§ **WHAT THE TASK REQUIRES**:
Restate the whole of the data verbatim, omitting nothing.

§ **RECORD EXCERPTS**:
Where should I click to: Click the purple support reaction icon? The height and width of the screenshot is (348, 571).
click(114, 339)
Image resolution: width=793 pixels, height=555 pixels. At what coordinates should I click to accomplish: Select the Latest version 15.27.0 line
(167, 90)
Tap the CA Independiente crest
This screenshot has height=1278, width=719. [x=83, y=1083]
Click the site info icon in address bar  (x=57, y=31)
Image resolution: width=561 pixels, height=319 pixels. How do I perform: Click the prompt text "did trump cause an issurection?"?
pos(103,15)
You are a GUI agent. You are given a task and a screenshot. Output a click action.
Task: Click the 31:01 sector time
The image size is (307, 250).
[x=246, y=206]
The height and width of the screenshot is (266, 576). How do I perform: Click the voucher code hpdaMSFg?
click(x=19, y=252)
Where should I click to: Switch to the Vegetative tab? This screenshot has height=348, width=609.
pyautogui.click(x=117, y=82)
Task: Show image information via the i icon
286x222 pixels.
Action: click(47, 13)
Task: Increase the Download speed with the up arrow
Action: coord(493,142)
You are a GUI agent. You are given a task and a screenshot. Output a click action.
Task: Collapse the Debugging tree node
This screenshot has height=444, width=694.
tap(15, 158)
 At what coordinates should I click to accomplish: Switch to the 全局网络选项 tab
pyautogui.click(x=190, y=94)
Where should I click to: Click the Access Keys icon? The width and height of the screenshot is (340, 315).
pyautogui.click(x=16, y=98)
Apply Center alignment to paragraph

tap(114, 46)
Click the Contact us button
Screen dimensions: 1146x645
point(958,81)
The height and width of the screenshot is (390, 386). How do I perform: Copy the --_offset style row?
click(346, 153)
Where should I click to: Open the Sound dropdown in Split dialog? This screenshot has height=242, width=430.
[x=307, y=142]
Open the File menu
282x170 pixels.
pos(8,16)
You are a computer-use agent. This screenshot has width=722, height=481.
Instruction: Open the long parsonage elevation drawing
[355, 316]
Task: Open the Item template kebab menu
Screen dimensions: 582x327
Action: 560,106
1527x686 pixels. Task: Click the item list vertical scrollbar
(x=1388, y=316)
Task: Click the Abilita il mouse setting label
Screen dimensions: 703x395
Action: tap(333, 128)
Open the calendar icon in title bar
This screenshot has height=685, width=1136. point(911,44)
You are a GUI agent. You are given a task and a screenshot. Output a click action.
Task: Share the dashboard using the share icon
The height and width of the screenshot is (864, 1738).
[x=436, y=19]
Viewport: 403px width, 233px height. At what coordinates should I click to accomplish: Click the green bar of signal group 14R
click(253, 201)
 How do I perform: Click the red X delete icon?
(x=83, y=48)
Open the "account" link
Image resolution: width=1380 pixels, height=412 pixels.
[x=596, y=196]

§ **WRITTEN ANSWER**:
Where should I click to: Click the purple support reaction icon? The height and width of the screenshot is (348, 571).
click(114, 339)
Image resolution: width=793 pixels, height=555 pixels. At what coordinates should I click to accomplish: Select the Latest version 15.27.0 line
(167, 90)
Tap the CA Independiente crest
This screenshot has height=1278, width=719. [x=83, y=1083]
Click the site info icon in address bar  (x=57, y=31)
Image resolution: width=561 pixels, height=319 pixels. How do I perform: Click the prompt text "did trump cause an issurection?"?
pos(103,15)
You are a GUI agent. You are given a task and a screenshot. Output a click action.
Task: Click the 31:01 sector time
The image size is (307, 250).
[x=246, y=206]
The height and width of the screenshot is (266, 576). How do I perform: Click the voucher code hpdaMSFg?
click(x=19, y=252)
Where should I click to: Switch to the Vegetative tab? This screenshot has height=348, width=609.
pyautogui.click(x=117, y=82)
Task: Show image information via the i icon
286x222 pixels.
Action: click(47, 13)
Task: Increase the Download speed with the up arrow
Action: coord(493,142)
You are a GUI agent. You are given a task and a screenshot. Output a click action.
Task: Collapse the Debugging tree node
This screenshot has height=444, width=694.
tap(15, 158)
 At what coordinates should I click to accomplish: Switch to the 全局网络选项 tab
pyautogui.click(x=190, y=94)
Where should I click to: Click the Access Keys icon? The width and height of the screenshot is (340, 315).
pyautogui.click(x=16, y=98)
Apply Center alignment to paragraph

tap(114, 46)
Click the Contact us button
Screen dimensions: 1146x645
point(958,81)
The height and width of the screenshot is (390, 386). How do I perform: Copy the --_offset style row?
click(346, 153)
Where should I click to: Open the Sound dropdown in Split dialog? This screenshot has height=242, width=430.
[x=307, y=142]
Open the File menu
282x170 pixels.
pos(8,16)
You are a computer-use agent. This screenshot has width=722, height=481.
Instruction: Open the long parsonage elevation drawing
[355, 316]
Task: Open the Item template kebab menu
Screen dimensions: 582x327
Action: 560,106
1527x686 pixels. Task: Click the item list vertical scrollbar
(x=1388, y=316)
Task: Click the Abilita il mouse setting label
Screen dimensions: 703x395
Action: tap(333, 128)
Open the calendar icon in title bar
This screenshot has height=685, width=1136. point(911,44)
You are a GUI agent. You are given a task and a screenshot. Output a click action.
Task: Share the dashboard using the share icon
The height and width of the screenshot is (864, 1738).
[x=436, y=19]
Viewport: 403px width, 233px height. At what coordinates should I click to accomplish: Click the green bar of signal group 14R
click(253, 201)
 How do I perform: Click the red X delete icon?
(x=83, y=48)
Open the "account" link
Image resolution: width=1380 pixels, height=412 pixels.
[x=596, y=196]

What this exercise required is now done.